The full scale of environmental concerns in Europe about the £1bn (RWE) power station in Pembrokeshire were revealed today. A leaked document from the European Commission says there has been a ‘history of failures’ in applying European environmental rules over the Pembroke plant.
If this is not the case will NRW be able to police such a licence (one that cannot be verified by the finished structure of the weir) given the problems it has had with policing abstraction licences in the past, see report on this based on an FOI request at the link below:
- NRW has a responsibility to maintain and improve the status of rivers under the WFD and having rivers of high WFD status has been shown to have a hugely beneficial effect on both environments and communities. As the Conwy has a status of good but the area to be affected by the development is most likely excellent can there be a guarantee that the overall status of the river will not be degraded by the proposed scheme?

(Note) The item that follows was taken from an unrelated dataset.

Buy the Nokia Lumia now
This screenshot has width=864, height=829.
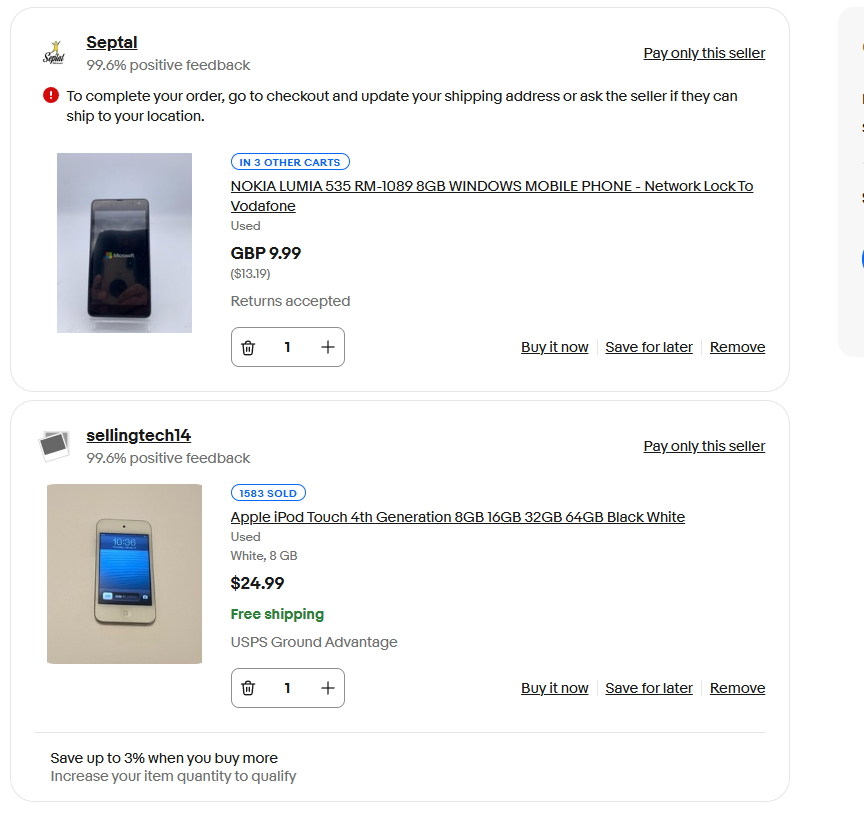point(554,347)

- The fairy glen is considered one of the most important stretches of white water in the UK and is the “jewel in the crown” of Snowdonia’s rivers. The proposed abstraction will have a massive impact on the existing well established use of this river during the flow rates suitable for kayaking (1.25 to 2.0 on the Cwmlanerch gauge) especially during the most popular months for kayaking Nov – March. How does this fit with NRWs policy of
More people participating in and benefitting from outdoor recreation more often
and with the Welsh Government policy of promoting 2016 as its “Year of Adventure”.
- Has the effect of the proposed impoundment at the weir pool been fully considered? There are serious concerns raised by Gillespies (a landscape planning consultant) that the impoundment pool could result in variable water levels causing a drawdown scar and lead to further long term loss of trees in the impoundment area due to permanent water logging of roots. These trees are in an area registered as ancient woodland.